The lines to copy run from the one containing "Viewport: 1030px width, 787px height." to the last line of the entries; output those lines exactly and only them, without pictures.
*** Data for review ***
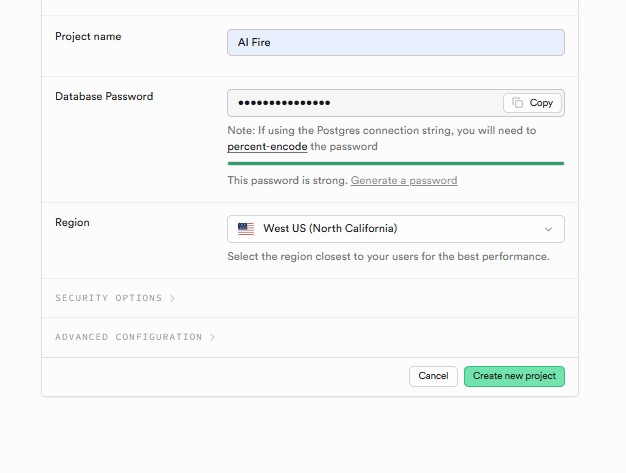
Task: Focus the Project name field containing AI Fire
Action: point(396,42)
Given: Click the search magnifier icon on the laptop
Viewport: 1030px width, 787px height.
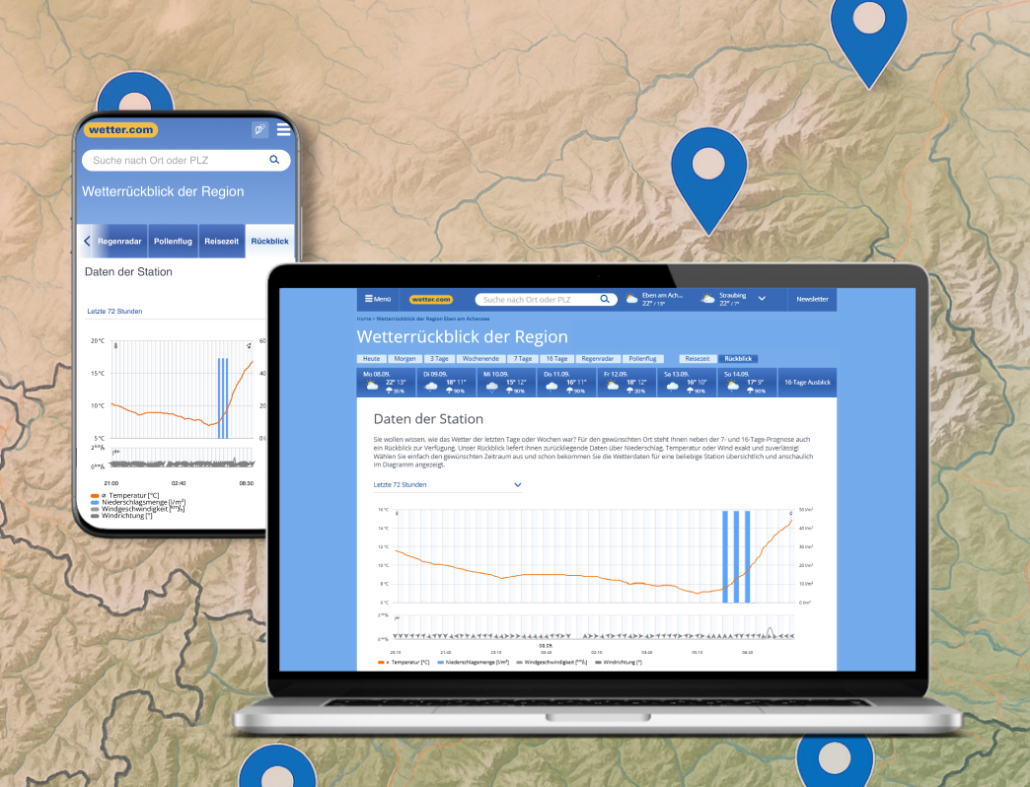Looking at the screenshot, I should tap(605, 299).
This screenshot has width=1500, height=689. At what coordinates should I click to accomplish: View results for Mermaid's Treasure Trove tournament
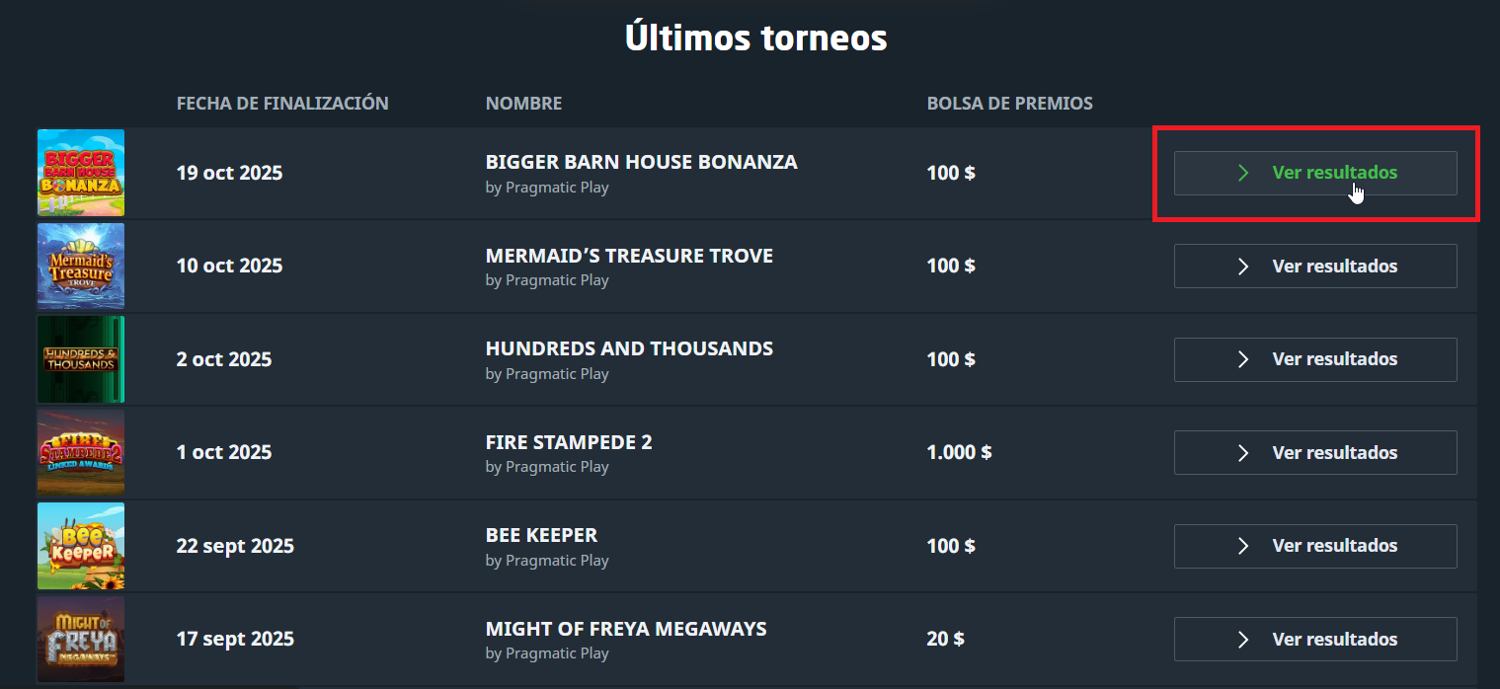click(1315, 266)
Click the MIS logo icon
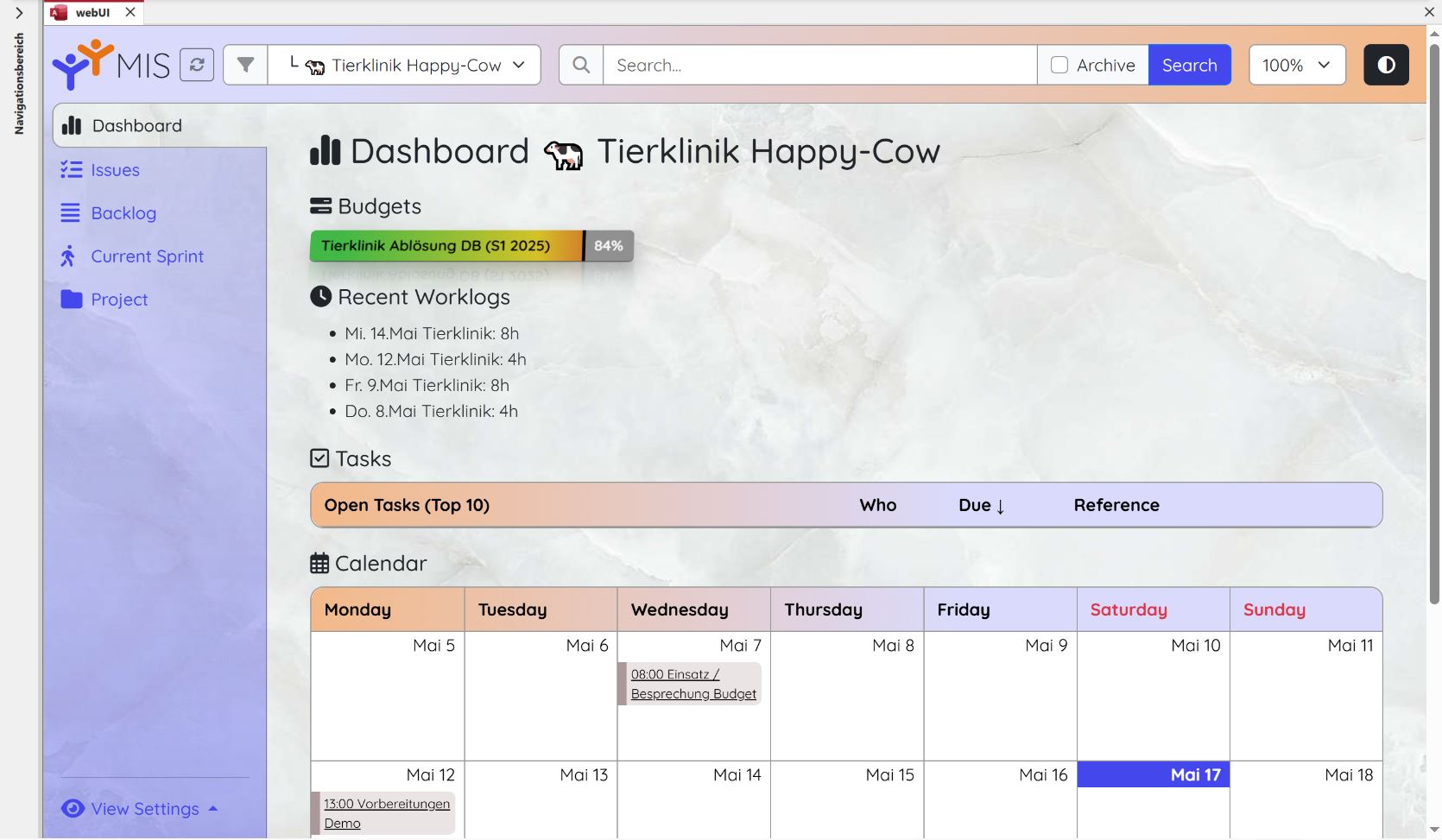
***
• **Answer**:
Viewport: 1030px width, 787px height.
Looking at the screenshot, I should tap(605, 299).
This screenshot has width=1500, height=689. At what coordinates should I click to accomplish: View results for Mermaid's Treasure Trove tournament
click(1315, 266)
Click the MIS logo icon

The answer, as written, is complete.